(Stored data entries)
%%

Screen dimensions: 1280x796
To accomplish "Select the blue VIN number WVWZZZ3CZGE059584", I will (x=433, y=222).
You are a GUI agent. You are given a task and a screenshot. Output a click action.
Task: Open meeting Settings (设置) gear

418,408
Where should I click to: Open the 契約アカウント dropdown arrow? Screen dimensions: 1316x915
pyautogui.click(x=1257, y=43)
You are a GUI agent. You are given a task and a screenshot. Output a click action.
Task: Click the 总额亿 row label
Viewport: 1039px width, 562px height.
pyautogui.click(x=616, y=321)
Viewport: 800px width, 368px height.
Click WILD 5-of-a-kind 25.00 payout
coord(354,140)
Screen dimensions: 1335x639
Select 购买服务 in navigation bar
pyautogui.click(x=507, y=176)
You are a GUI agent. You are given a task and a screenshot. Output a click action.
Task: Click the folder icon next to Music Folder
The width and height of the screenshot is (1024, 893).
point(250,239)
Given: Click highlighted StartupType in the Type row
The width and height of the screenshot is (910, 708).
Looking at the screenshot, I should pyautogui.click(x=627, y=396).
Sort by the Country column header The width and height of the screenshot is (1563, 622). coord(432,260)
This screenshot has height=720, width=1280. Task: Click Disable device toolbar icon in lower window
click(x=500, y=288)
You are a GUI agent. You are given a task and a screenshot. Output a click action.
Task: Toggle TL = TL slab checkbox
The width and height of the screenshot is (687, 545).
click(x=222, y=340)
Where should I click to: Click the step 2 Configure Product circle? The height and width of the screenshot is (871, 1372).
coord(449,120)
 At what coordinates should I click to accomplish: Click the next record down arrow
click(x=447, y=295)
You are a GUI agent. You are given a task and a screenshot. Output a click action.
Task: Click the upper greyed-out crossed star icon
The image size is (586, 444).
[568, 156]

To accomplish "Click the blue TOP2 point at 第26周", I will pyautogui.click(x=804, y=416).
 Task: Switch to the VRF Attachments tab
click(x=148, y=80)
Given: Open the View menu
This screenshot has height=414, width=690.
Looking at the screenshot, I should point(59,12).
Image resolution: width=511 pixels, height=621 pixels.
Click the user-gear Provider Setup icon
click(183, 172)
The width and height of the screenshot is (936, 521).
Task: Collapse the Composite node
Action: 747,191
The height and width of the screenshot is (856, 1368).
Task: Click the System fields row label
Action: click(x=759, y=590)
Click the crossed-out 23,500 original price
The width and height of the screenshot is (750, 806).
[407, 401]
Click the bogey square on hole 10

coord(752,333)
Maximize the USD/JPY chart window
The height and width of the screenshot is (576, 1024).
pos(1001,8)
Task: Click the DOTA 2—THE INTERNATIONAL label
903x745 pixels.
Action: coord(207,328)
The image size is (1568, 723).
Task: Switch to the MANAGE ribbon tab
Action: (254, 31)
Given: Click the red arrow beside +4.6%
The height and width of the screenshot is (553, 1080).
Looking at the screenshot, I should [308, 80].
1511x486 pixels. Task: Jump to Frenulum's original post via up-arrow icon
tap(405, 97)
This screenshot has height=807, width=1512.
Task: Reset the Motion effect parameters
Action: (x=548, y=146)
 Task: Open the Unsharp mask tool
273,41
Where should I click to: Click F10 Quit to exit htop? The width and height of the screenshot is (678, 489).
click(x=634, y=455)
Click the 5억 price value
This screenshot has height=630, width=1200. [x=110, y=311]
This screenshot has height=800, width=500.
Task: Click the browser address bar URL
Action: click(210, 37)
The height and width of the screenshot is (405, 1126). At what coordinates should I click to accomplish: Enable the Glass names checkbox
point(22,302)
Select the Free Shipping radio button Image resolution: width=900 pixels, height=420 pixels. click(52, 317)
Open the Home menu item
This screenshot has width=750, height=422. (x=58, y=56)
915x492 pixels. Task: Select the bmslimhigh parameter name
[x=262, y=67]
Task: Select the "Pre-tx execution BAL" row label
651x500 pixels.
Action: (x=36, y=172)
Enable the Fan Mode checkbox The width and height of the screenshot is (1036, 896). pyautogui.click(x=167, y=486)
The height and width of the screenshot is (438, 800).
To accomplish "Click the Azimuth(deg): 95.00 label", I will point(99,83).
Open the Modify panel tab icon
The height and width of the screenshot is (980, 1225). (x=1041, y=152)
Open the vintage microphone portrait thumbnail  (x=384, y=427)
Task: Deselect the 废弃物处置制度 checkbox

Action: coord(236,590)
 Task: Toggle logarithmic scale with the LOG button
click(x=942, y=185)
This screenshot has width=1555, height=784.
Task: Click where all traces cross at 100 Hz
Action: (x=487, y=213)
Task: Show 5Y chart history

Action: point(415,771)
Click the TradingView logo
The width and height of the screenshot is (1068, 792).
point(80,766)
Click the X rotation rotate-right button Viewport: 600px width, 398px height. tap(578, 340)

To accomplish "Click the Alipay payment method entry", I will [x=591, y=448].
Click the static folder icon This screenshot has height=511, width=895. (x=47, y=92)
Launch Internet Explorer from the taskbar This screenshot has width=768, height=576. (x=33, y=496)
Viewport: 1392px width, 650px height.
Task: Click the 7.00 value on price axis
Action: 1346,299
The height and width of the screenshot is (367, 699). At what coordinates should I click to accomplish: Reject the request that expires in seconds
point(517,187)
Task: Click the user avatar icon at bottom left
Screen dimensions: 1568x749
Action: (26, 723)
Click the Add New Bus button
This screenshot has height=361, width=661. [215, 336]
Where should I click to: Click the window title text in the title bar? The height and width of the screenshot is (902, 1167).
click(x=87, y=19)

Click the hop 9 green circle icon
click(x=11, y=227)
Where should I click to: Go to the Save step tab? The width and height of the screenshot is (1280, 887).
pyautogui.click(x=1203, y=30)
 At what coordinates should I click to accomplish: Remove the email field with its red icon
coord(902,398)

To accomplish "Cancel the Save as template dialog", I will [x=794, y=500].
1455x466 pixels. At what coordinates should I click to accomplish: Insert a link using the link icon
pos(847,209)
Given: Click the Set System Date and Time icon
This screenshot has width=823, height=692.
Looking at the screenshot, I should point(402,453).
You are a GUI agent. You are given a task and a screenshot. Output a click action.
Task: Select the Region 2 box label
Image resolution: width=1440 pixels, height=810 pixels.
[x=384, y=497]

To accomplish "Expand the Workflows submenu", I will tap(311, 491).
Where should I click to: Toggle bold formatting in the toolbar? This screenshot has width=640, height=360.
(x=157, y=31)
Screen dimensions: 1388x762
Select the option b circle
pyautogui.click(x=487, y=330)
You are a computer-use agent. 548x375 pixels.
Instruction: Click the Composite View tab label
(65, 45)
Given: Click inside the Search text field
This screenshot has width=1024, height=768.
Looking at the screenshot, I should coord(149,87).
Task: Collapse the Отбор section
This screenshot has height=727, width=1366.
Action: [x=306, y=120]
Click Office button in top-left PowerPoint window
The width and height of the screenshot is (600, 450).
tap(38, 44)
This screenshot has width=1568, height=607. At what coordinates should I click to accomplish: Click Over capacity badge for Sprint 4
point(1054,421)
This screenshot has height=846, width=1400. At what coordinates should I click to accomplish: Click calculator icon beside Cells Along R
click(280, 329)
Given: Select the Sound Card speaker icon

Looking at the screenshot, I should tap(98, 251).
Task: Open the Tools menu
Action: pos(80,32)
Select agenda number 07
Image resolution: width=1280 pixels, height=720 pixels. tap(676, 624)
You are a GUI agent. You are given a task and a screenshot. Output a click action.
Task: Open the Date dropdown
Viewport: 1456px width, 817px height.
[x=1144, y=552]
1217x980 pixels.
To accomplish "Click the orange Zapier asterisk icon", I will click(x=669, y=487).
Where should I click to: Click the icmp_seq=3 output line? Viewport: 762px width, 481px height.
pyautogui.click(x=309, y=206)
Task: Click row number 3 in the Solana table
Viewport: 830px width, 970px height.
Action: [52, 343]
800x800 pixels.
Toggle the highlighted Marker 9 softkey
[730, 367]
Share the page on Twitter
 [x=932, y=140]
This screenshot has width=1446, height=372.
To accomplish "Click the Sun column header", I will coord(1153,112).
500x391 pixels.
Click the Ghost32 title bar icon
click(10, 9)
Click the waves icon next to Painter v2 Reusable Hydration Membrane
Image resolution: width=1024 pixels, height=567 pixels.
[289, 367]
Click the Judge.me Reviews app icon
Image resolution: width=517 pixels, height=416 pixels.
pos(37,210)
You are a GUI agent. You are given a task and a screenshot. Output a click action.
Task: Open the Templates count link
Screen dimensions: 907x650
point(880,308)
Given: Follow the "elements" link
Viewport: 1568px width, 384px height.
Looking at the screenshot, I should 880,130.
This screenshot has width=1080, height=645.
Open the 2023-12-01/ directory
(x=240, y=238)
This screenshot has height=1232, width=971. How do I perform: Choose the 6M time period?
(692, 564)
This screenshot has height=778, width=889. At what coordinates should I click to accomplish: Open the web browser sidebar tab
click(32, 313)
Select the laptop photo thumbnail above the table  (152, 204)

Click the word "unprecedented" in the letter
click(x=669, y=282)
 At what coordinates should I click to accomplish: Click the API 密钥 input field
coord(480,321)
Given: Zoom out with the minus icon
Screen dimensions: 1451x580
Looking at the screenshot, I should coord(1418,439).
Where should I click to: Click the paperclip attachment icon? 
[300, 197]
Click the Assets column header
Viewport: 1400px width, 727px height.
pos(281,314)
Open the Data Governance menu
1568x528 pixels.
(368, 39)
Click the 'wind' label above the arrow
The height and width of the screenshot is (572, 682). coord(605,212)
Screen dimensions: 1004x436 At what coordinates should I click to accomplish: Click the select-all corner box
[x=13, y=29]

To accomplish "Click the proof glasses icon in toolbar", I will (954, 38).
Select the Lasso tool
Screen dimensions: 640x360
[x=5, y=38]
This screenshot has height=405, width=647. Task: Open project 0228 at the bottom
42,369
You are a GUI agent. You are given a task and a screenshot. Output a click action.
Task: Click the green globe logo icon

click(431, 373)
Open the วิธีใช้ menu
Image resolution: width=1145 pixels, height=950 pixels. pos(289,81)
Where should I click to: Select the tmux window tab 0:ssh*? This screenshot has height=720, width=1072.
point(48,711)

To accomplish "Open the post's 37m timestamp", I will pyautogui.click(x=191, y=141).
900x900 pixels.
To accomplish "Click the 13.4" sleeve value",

%%

- [ACTIVITY]:
What lines in the entries above include the string "column"? Return each one.

- [EXERCISE ANSWER]:
Sort by the Country column header The width and height of the screenshot is (1563, 622). coord(432,260)
To accomplish "Click the Sun column header", I will coord(1153,112).
Click the Assets column header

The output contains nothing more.